Quand j’habitais au bout de l’avenue de Clichy, raconta Charles Marlommes, je rencontrais quelquefois un vieux biffin du temps de Louis-Philippe. C’était un paquet d’os. Ses énormes pommettes et ses longues mâchoires laissaient à peine paraître deux petites joues fauves ; ses mains, sous leur peau roussâtre, semblaient déjà des mains de squelette ; quand il marchait, les oscillations sèches et « discordantes » de son torse lui donnaient l’aspect d’une mécanique très usée.

Vous savez que j’erre volontiers dans la savane parisienne. Elle est aussi sauvage que l’autre, la savane des buffles, des coyotes, des félins et des pécaris ; elle est plus riche en bêtes imprévues, farouches, misérables ou grotesques. À force de le voir, j’avais fini par échanger des paroles avec le vieux père Bastien. Même, au bar du Grand Moka, il m’a raconté des histoires qui, en un certain sens, évoquent des temps aussi fabuleux que ceux de Thoutmès III, roi d’Égypte.

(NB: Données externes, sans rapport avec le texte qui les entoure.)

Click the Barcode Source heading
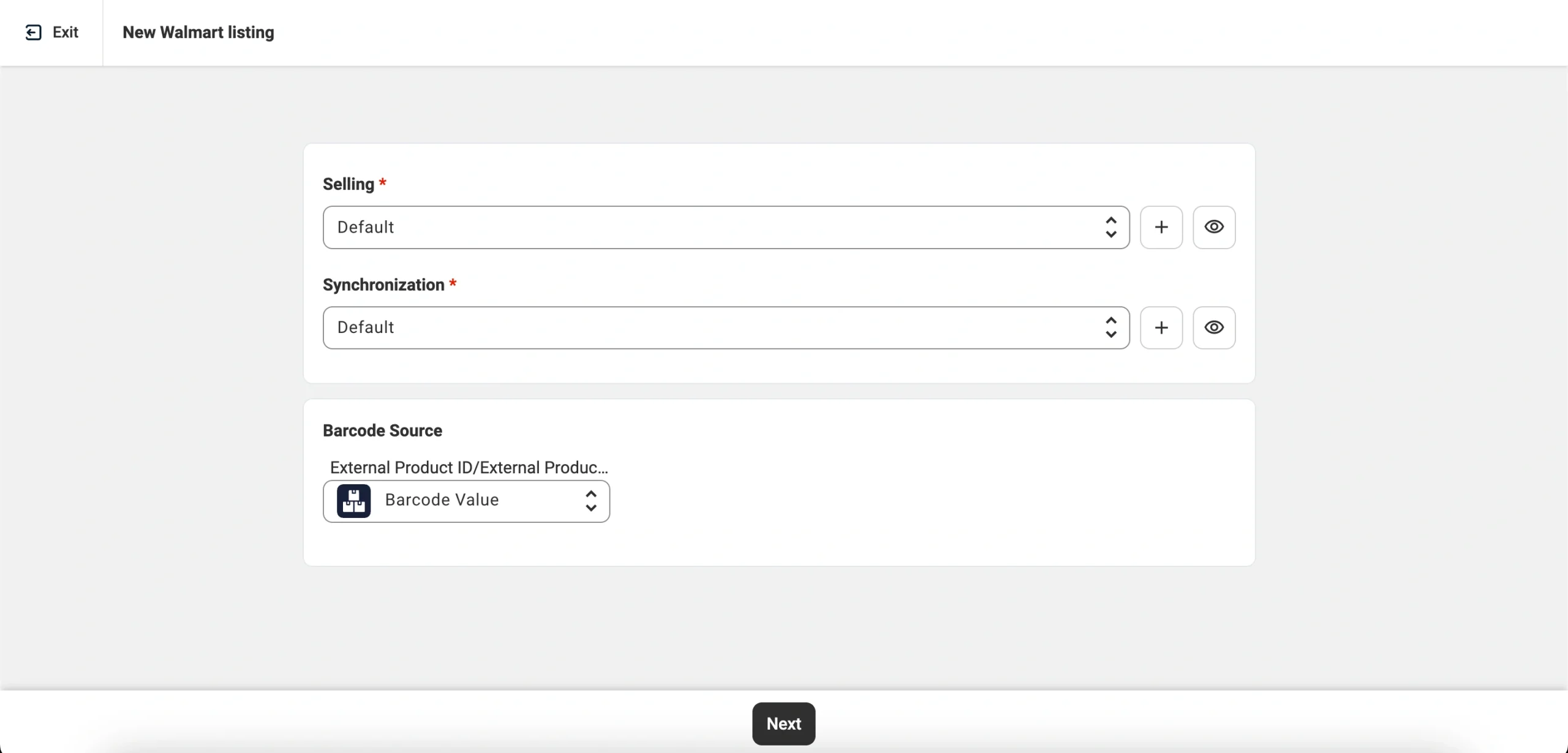This screenshot has height=753, width=1568. point(382,430)
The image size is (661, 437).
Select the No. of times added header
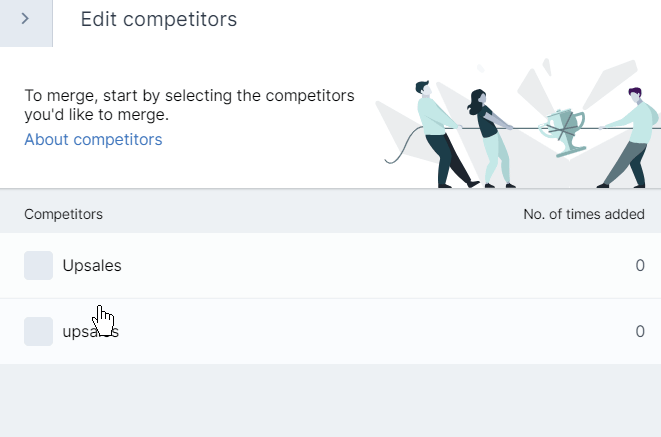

Or, un après-midi, je rencontrai mon biffîn encadré par deux sergents de ville. Le pauvre bougre oscillait plus encore que d’habitude, et ses yeux hagards laissaient entrevoir qu’il avait trop bien écouté les promesses de bonheur des jaunes, des bleues et des vertes. Arrêté au moment où il proférait des menaces confuses contre des pouvoirs plus confus encore, il avait salement injurié la force publique : la route qu’il suivait était celle du commissariat, de la correctionnelle et de la prison. Quand il m’aperçut, il poussa un beuglement et, se frappant la poitrine, il fit profession d’amitié. Après quoi, ressuscitant un refrain perdu dans la nuit des âges, il clama :

Chapeau bas devant ma casquette,
À genoux devant l’ouvrerier !

Je fus pris d’une grande pitié pour sa vieille carcasse. Passant du côté du flic de droite, que je connaissais, je réussis à lui glisser une bonne parole. Ensuite, évoluant du côté de l’autre sergot, que je connaissais mieux encore, je lui fis remarquer la faiblesse et l’âge du drille. Ces flics n’étaient pas des ogres, ils se montrèrent sensibles à la politesse d’un citoyen qui portait une petite ficelle rouge à la boutonnière.

Le premier dit :

— Il est plus bête que méchant.

Le second ajouta :

— Il est vieux comme Mathieu Salem.

Sur quoi ils se reluquèrent. Justement, l’ancien eut le bon sens de se taire. Par surcroît, la foule ne fit aucune de ces sottises qui indisposent les sergents de ville.

Alors celui de gauche eut un gros rire et celui de droite se tordit. Deux bottes d’ordonnance donnèrent un léger renfoncement au derrière du biffin, qui se sauva comme un vieux lièvre.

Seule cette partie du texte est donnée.